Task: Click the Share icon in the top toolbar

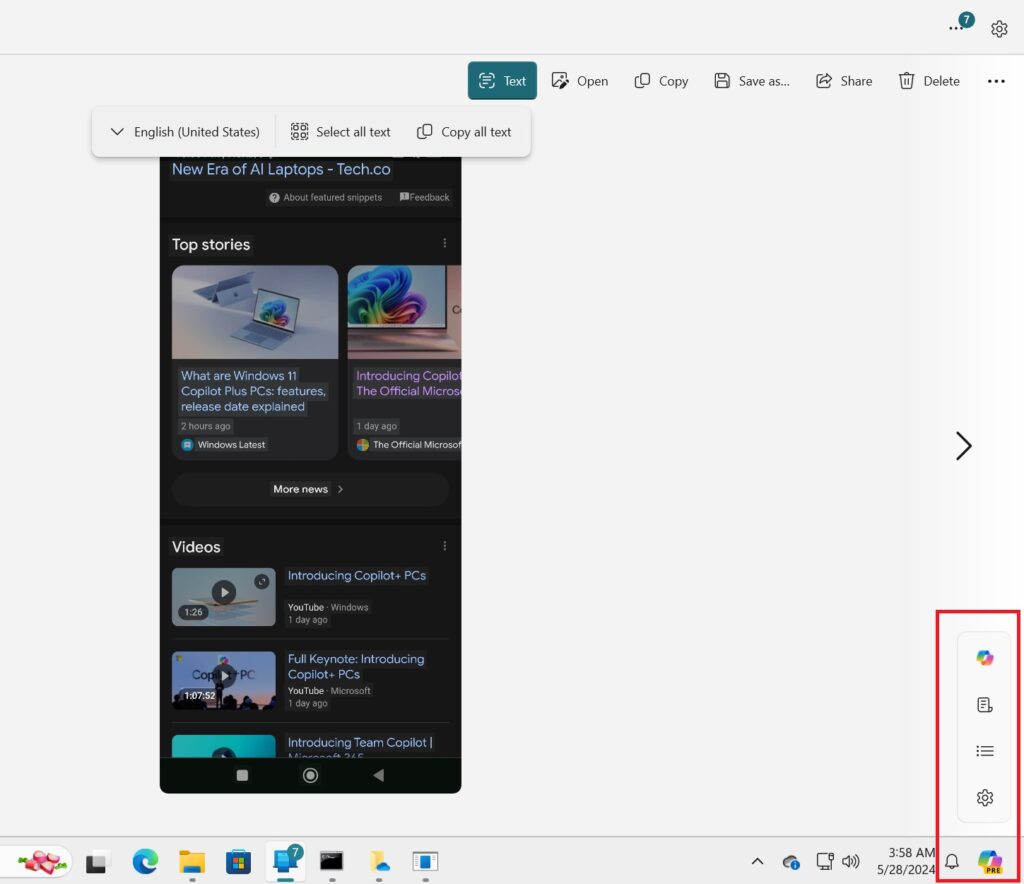Action: point(843,81)
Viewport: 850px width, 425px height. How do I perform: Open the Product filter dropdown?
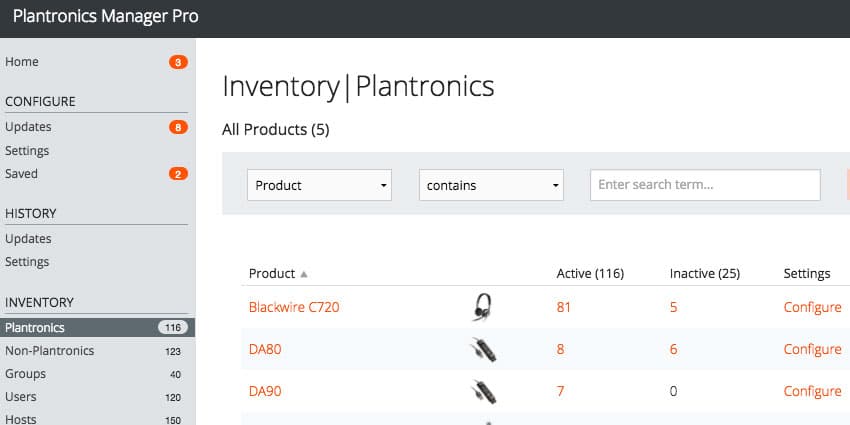(319, 185)
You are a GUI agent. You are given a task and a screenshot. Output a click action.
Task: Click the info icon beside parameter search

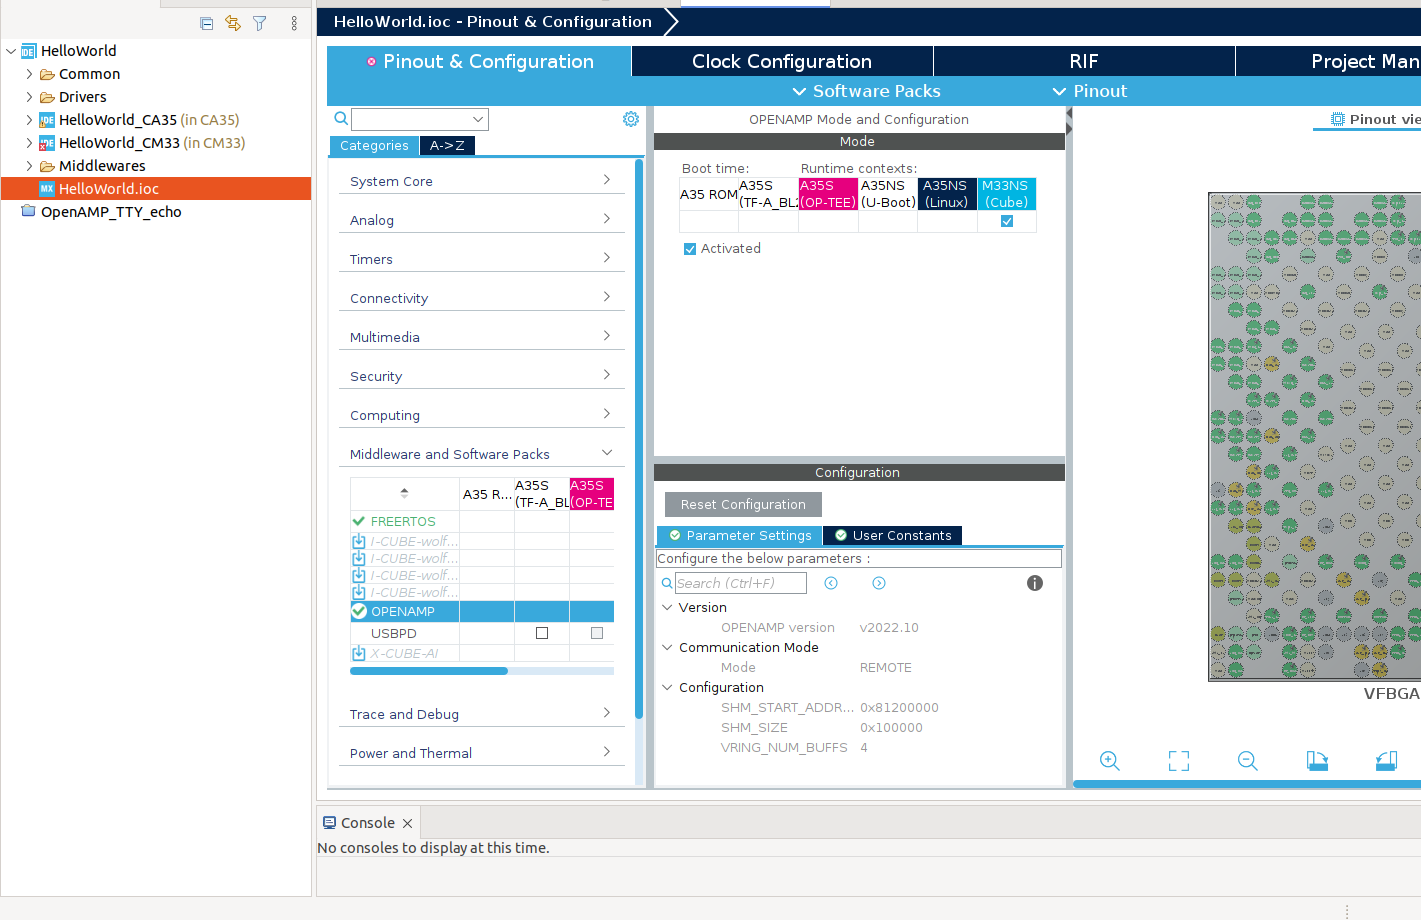[1034, 583]
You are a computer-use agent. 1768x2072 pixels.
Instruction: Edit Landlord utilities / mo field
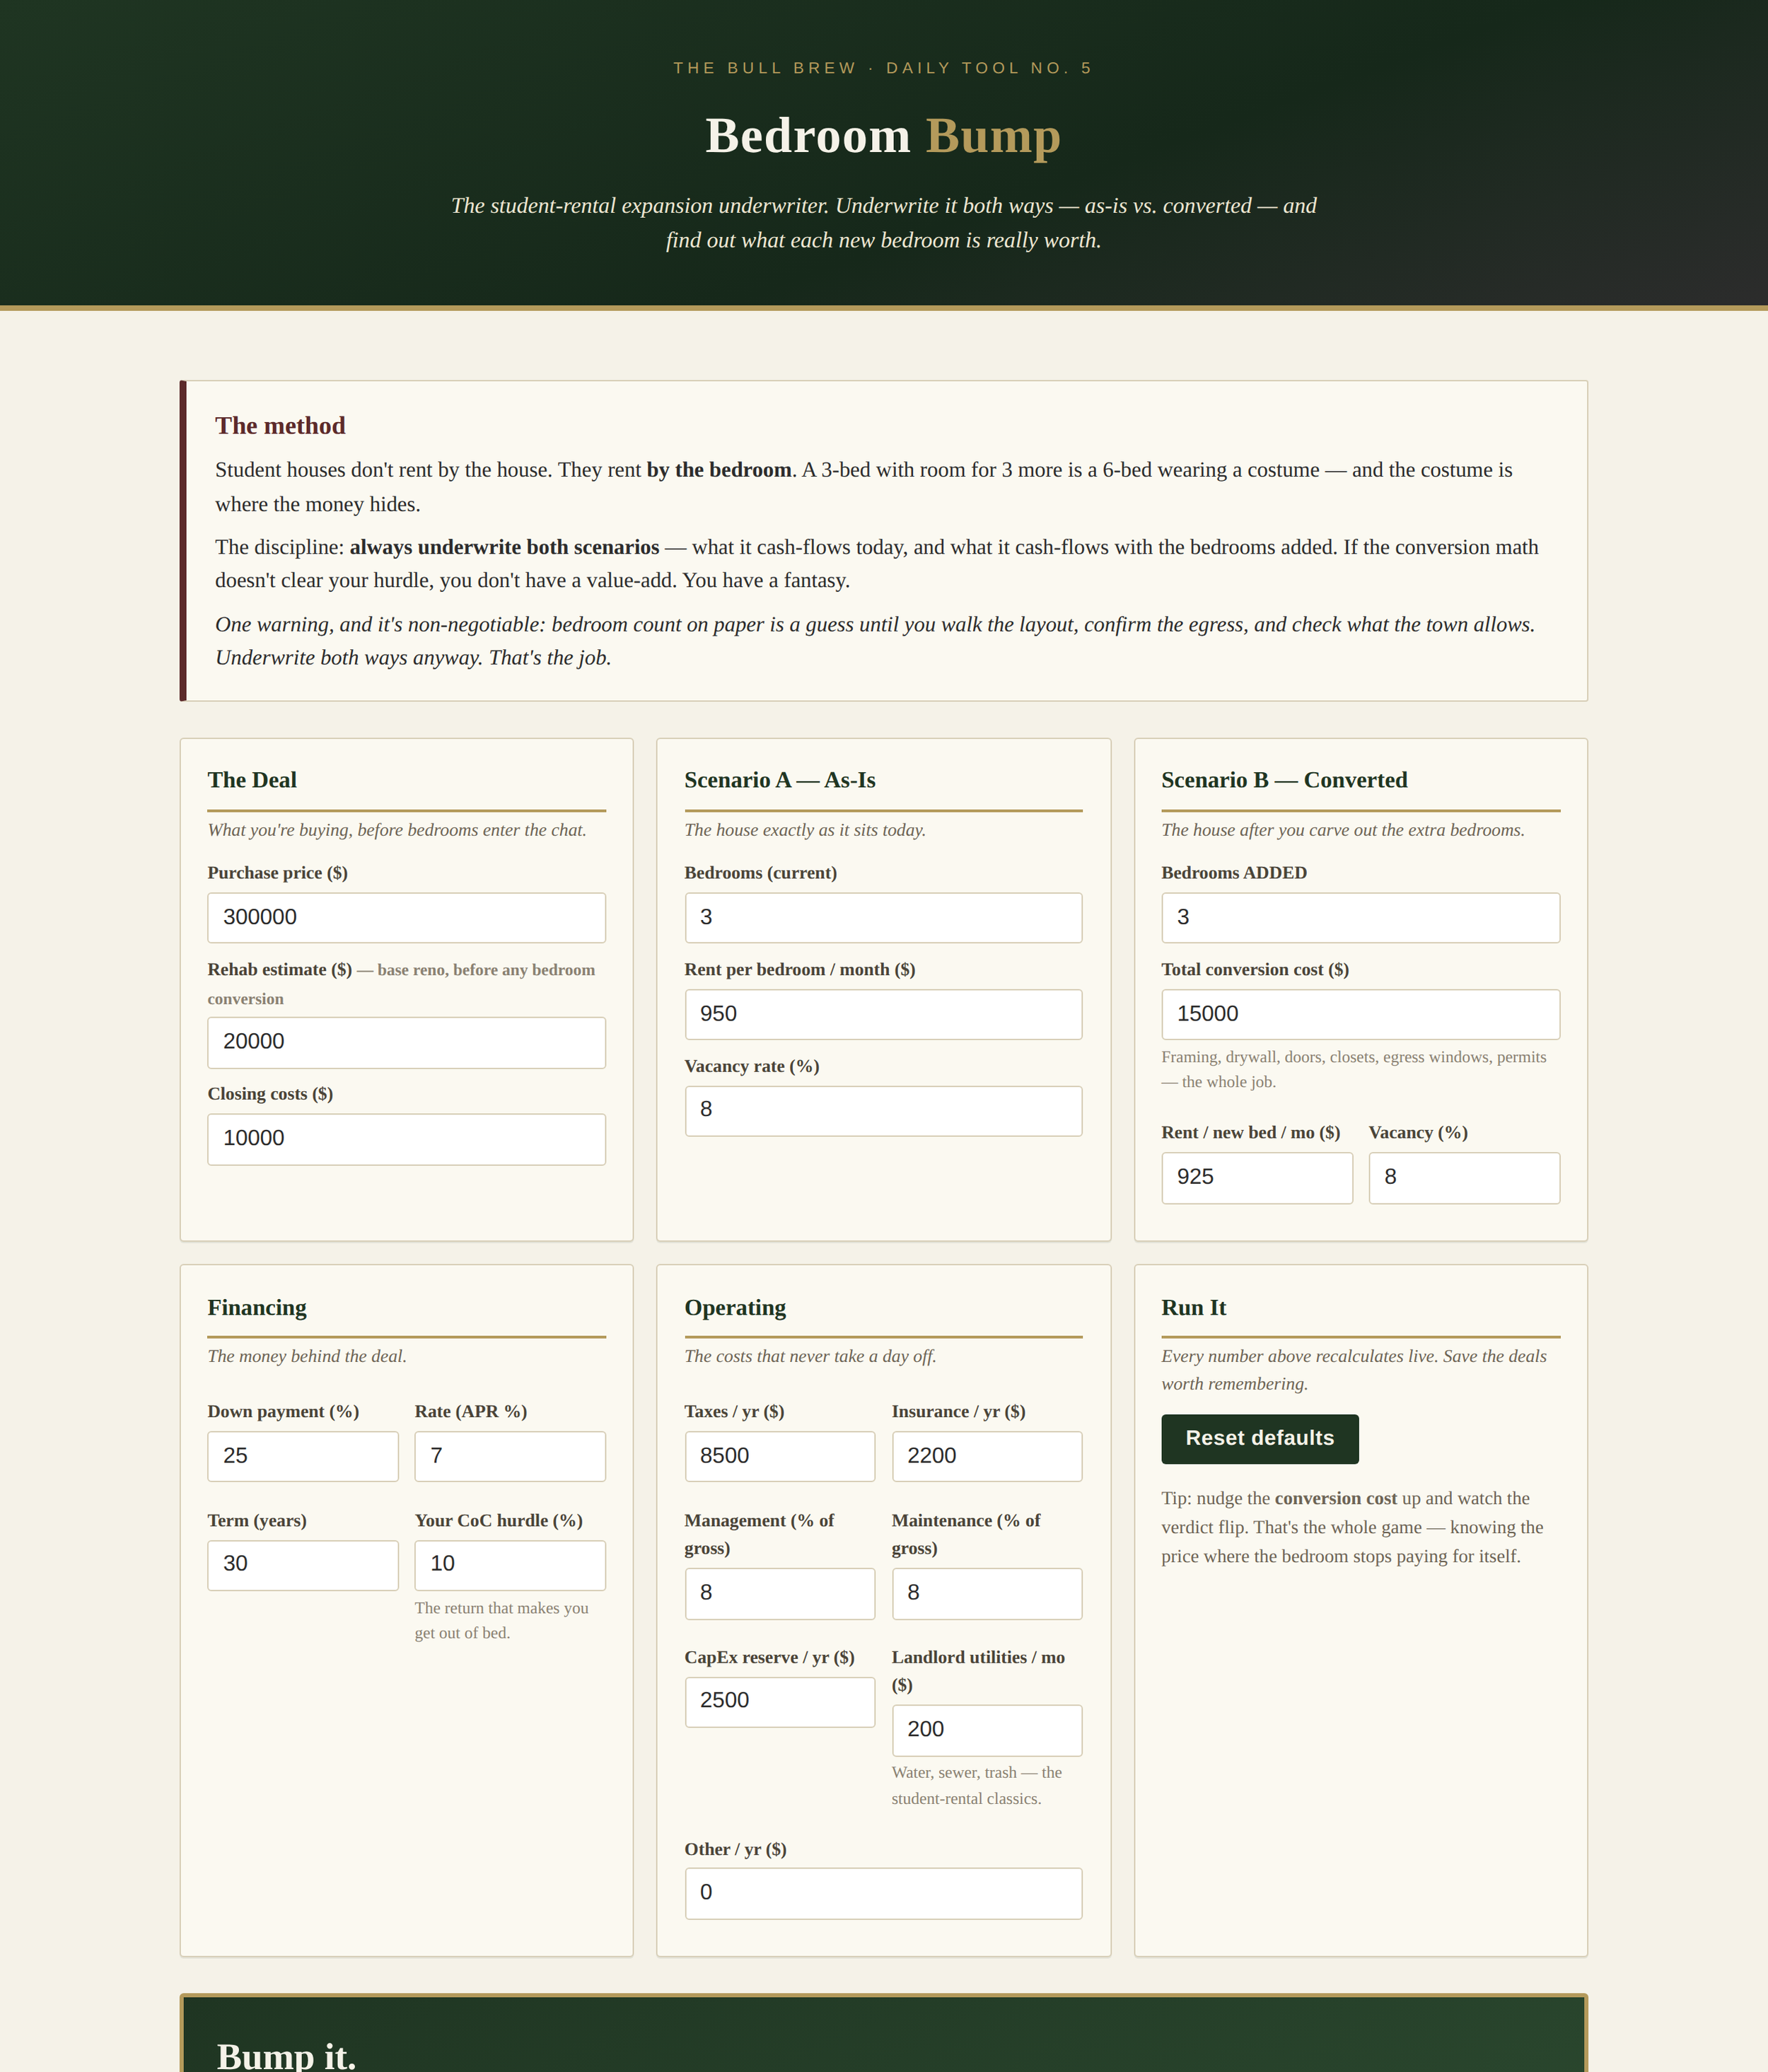986,1729
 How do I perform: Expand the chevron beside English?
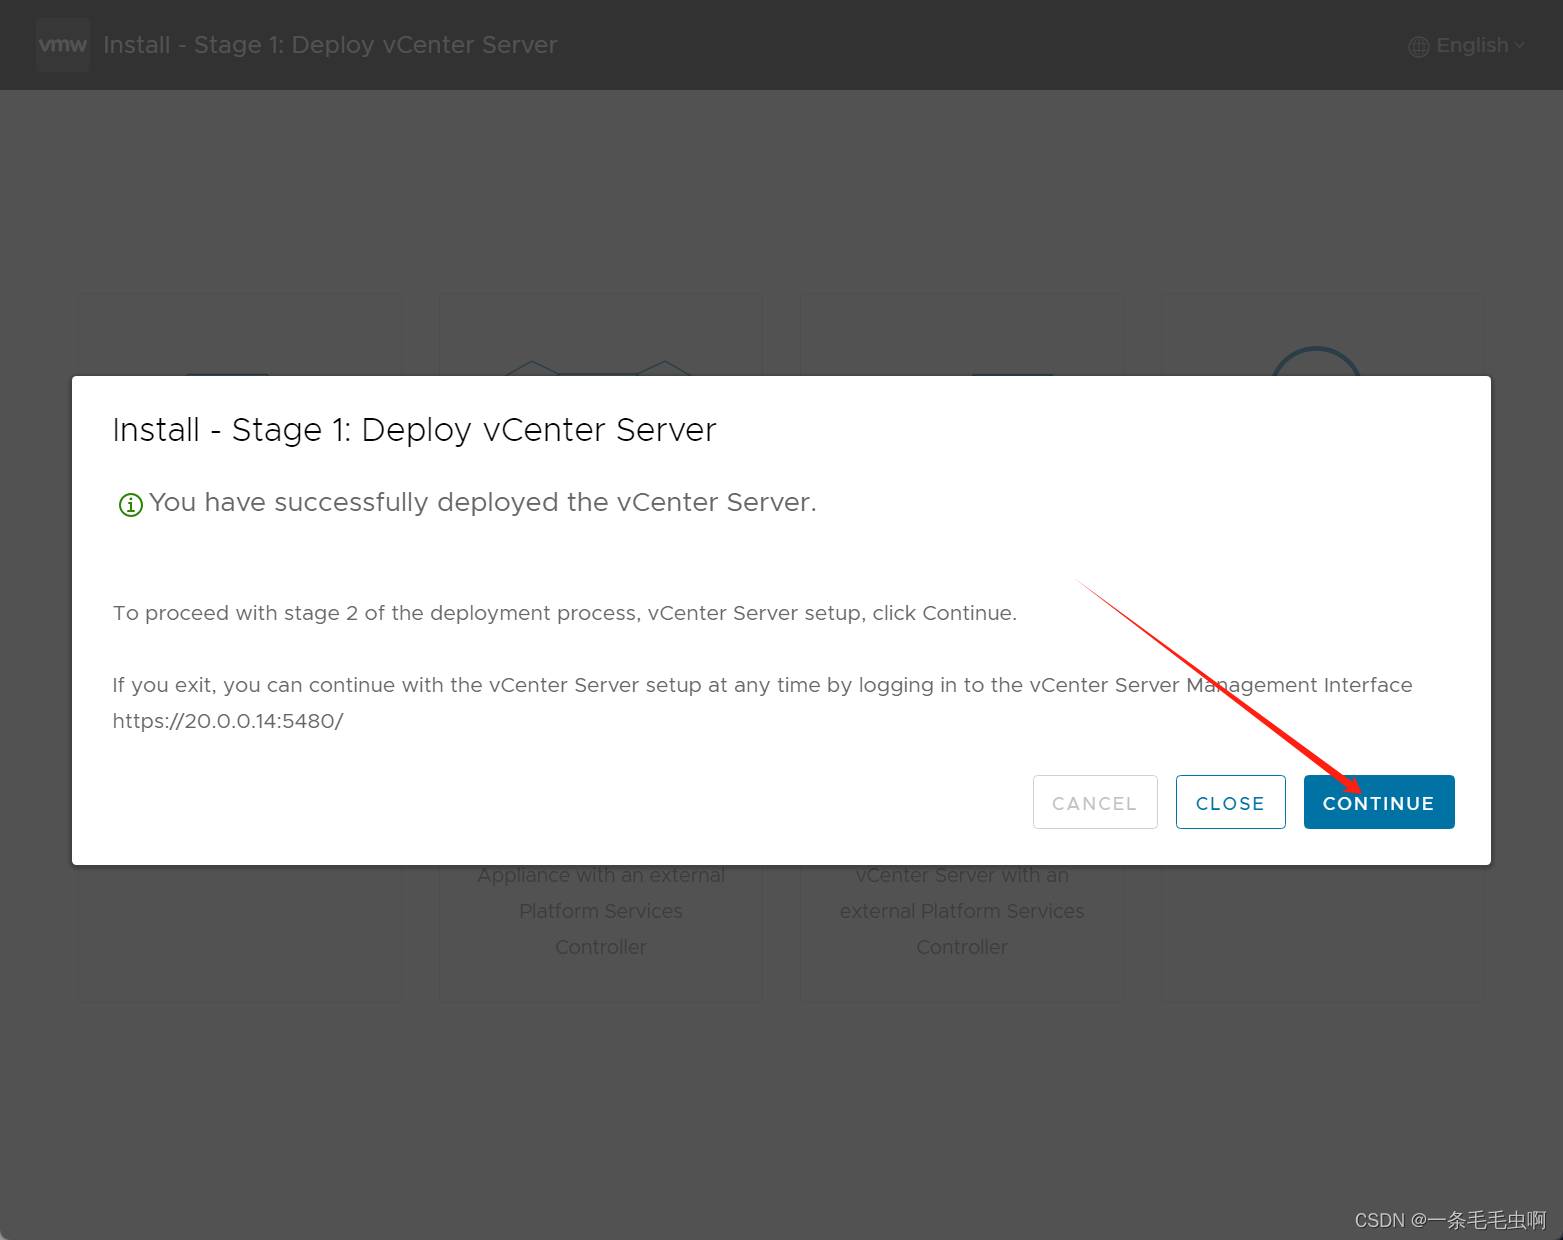(x=1520, y=45)

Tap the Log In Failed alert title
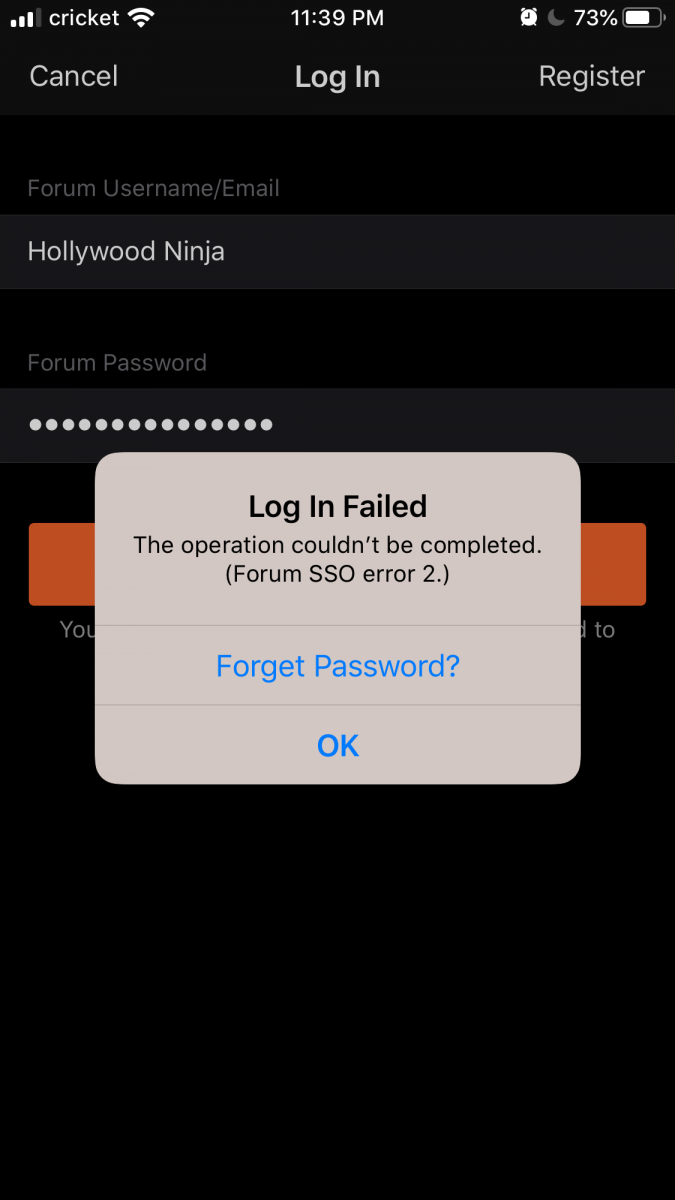(337, 507)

* * * * * * *

**Work item**. Beginning with the line that contains "How do I perform: Expand", print exactly every line through the end of the records, both included. Omit the pictures.

**The completed task**.
 How do I perform: Expand the chevron beside English?
(x=1520, y=45)

Tap the Log In Failed alert title
(337, 507)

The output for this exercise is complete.